Bolivian flute farewell for Lidia – the woman who lived in a makeshift shelter in Kentish Town Road
White roses thrown on coffin at cemetery after council organises burial
Thursday, 9th February 2023 — By Frankie Lister-Fell

Musicians Raúl Alcaron and Janet Rojas play the ‘zampoñas’ (panpipes)
LIDIA Venegas was given a Bolivian goodbye on Tuesday morning as she was put to rest in a heart-warming funeral.
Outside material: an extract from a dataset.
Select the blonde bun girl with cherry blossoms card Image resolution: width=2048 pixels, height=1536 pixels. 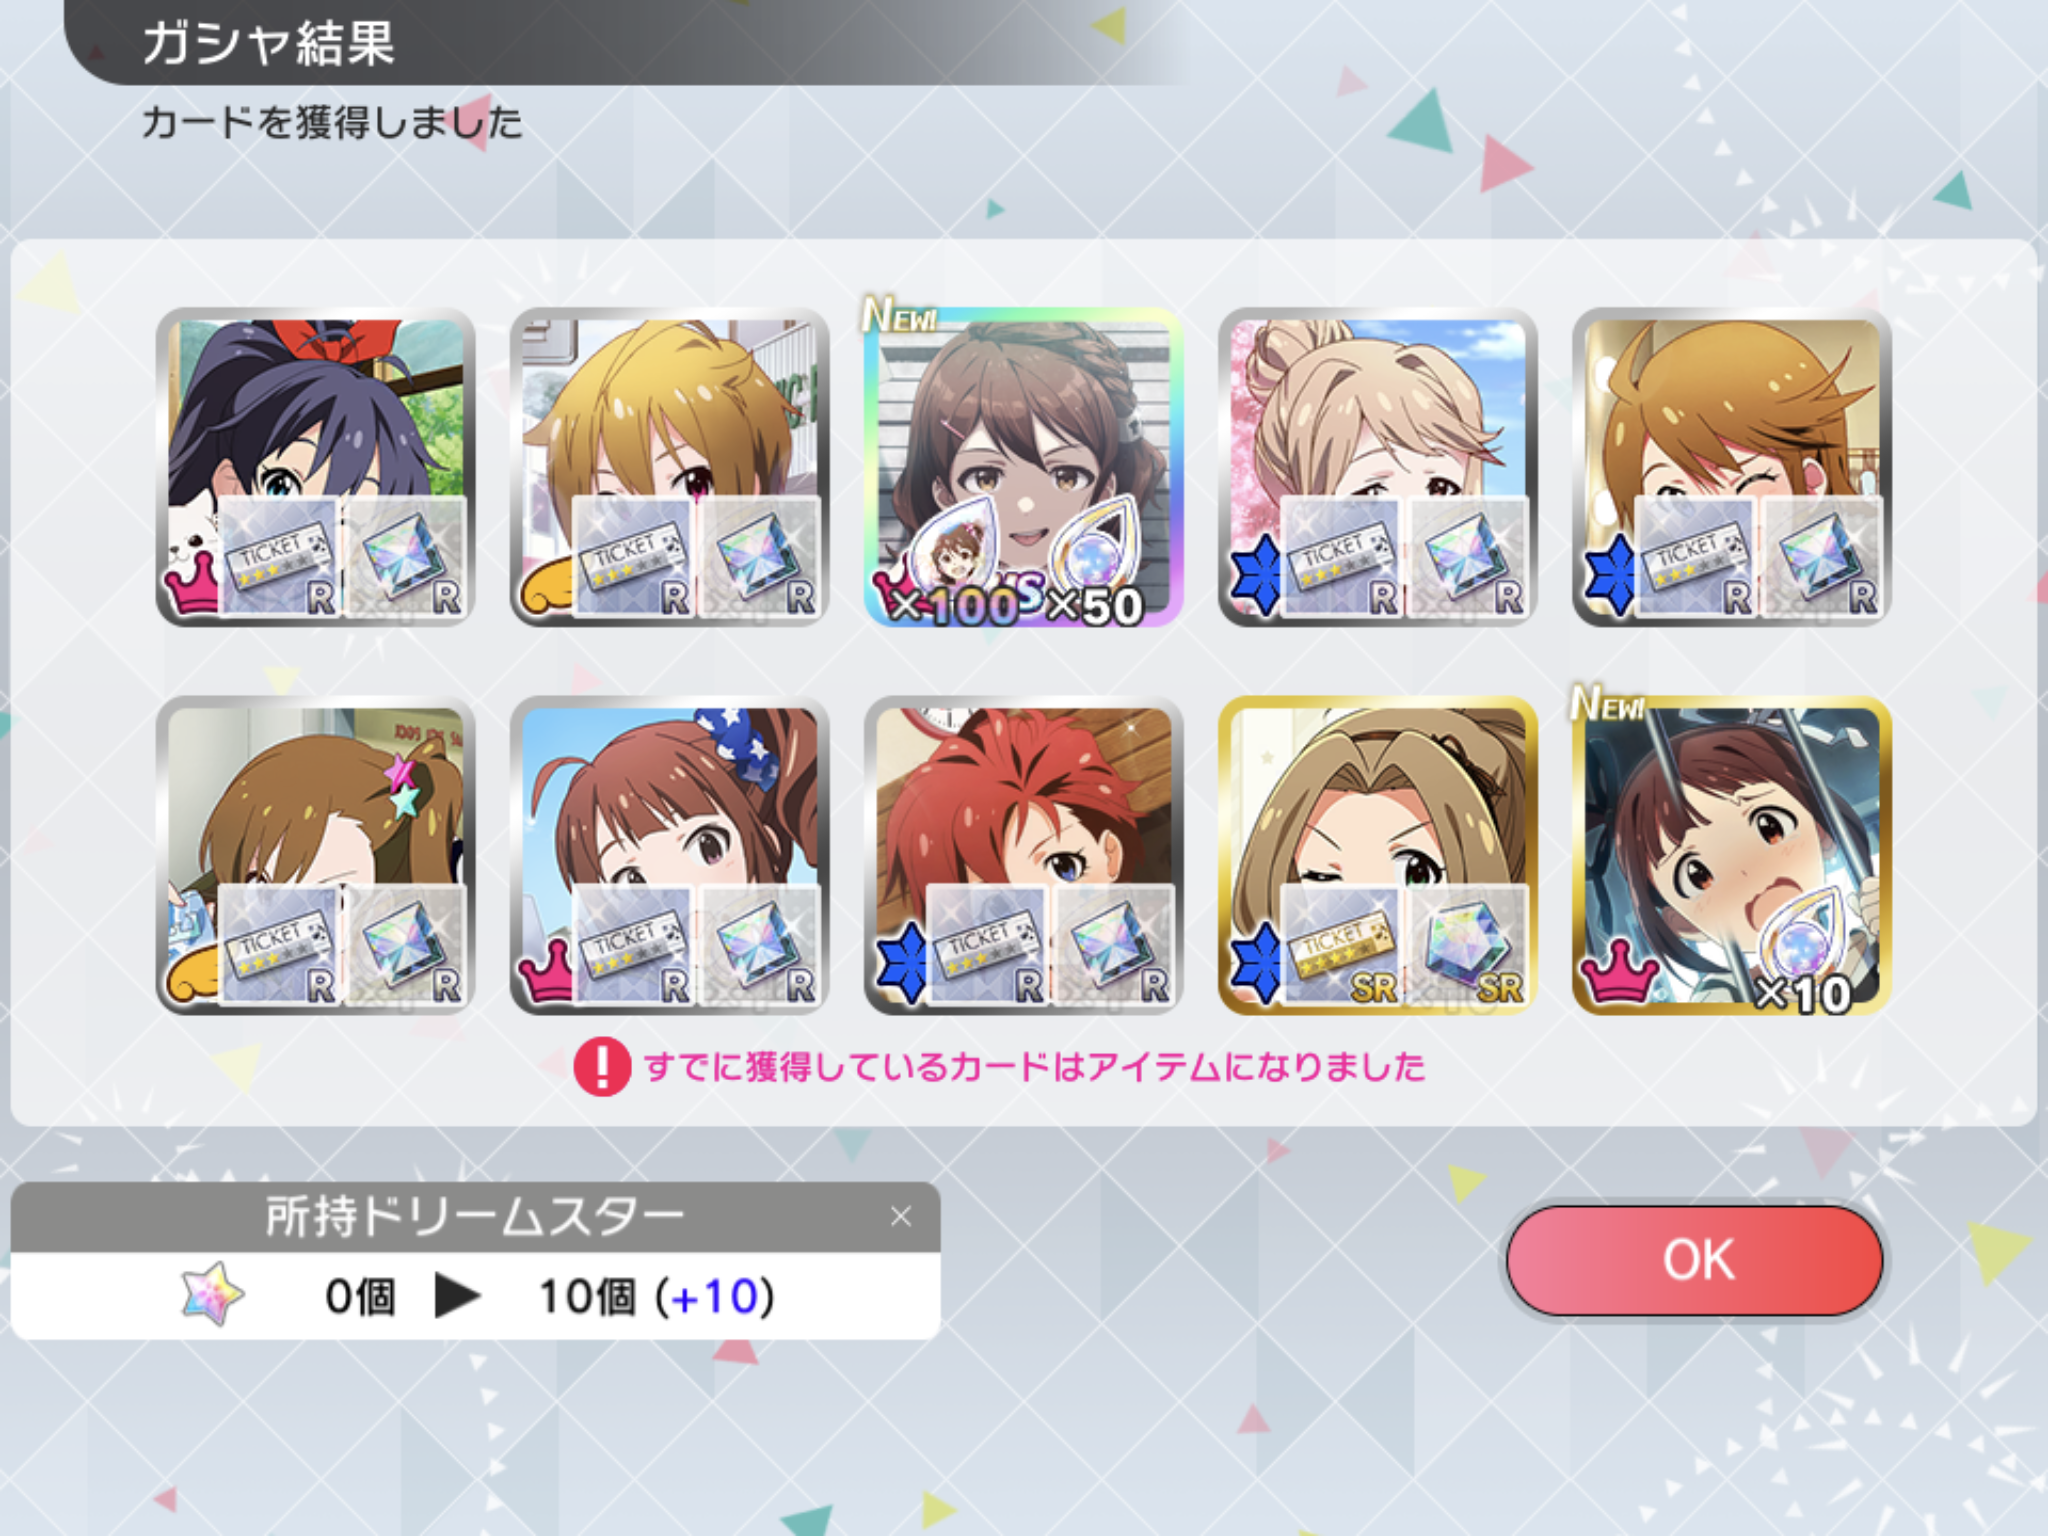[1377, 467]
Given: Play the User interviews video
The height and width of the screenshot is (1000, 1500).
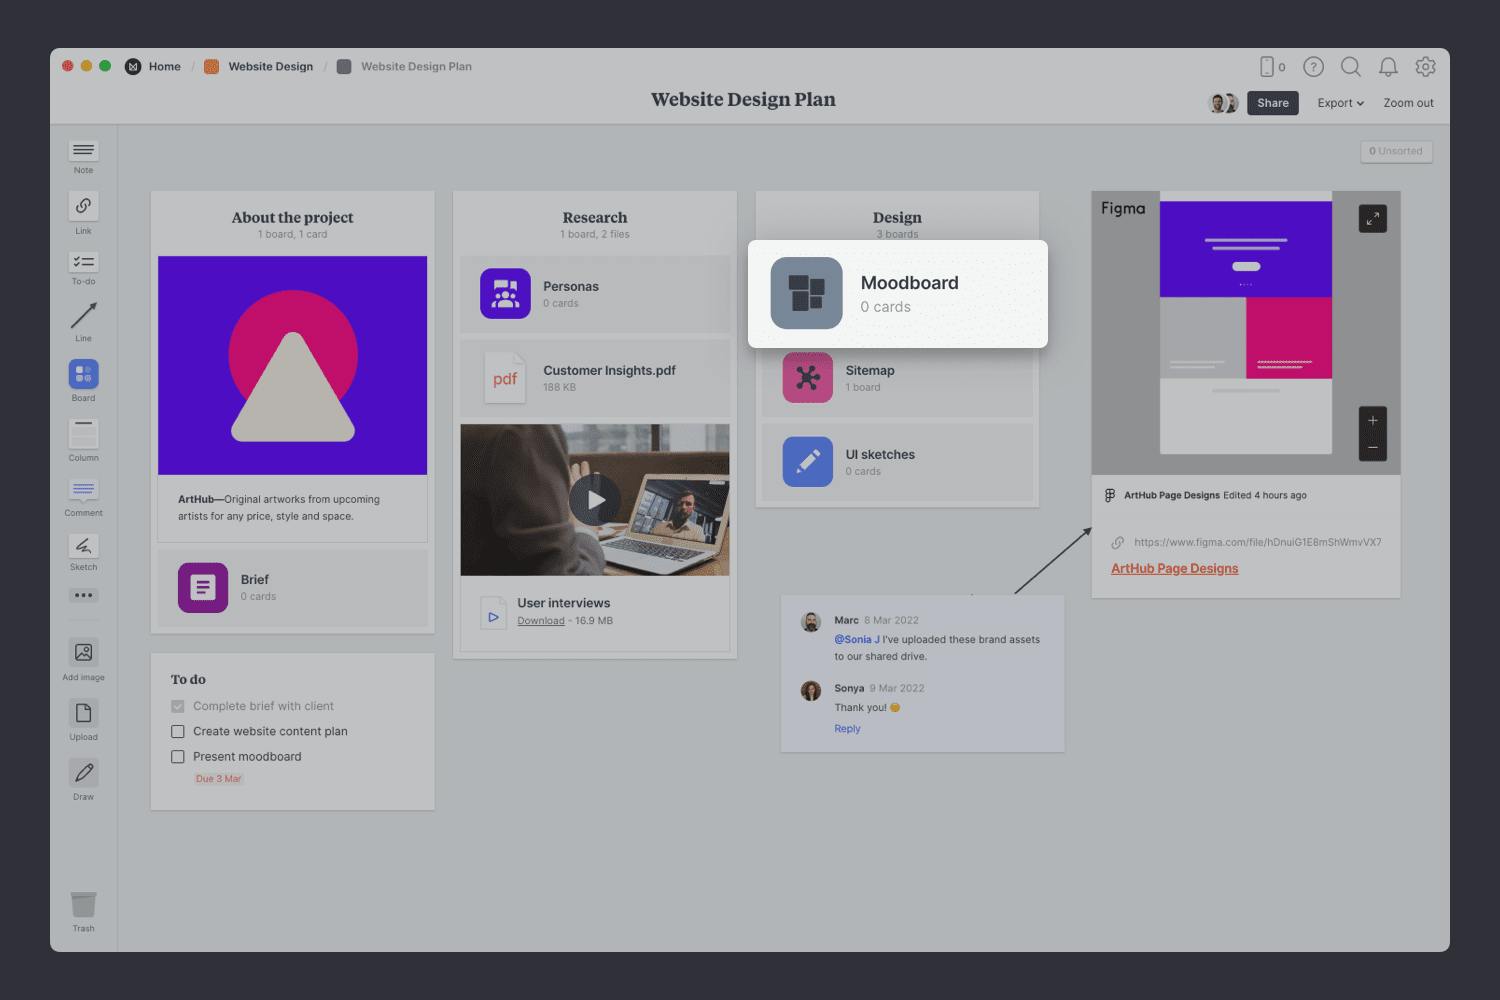Looking at the screenshot, I should 595,500.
The council organised a service for Ms Venegas, 63 – who was found dead in a Kentish Town street after several years of homelessness – at the St Pancras and Islington Cemetery in East Finchley.
Maritza Venegas Lagos, Ms Venegas’s next door neighbour in Bolivia, told the gathering of around 30 people how “Lidia brought the community together” in Camden.
People threw white roses, Ms Venegas’s “favourite flower”, on top of her coffin.
SEE ALSO FOR LIDA: SHE WAS ‘ONE OF US’ SAYS PRIEST AT OUR MEMORIAL SERVICE FOR WOMAN WHO DIED IN THE COLD
Musician Janet Rojas played a song on the “quena”, an Andean wooden flute. The song is usually played in Bolivia “when something tragic happens like when you lose a mother or someone close to you”.
Ms Venegas had spent most of last year in a shelter outside the old Barclays in Kentish Town Road. The New Journal hosted a memorial service at St Michael’s Church in Camden Town last month.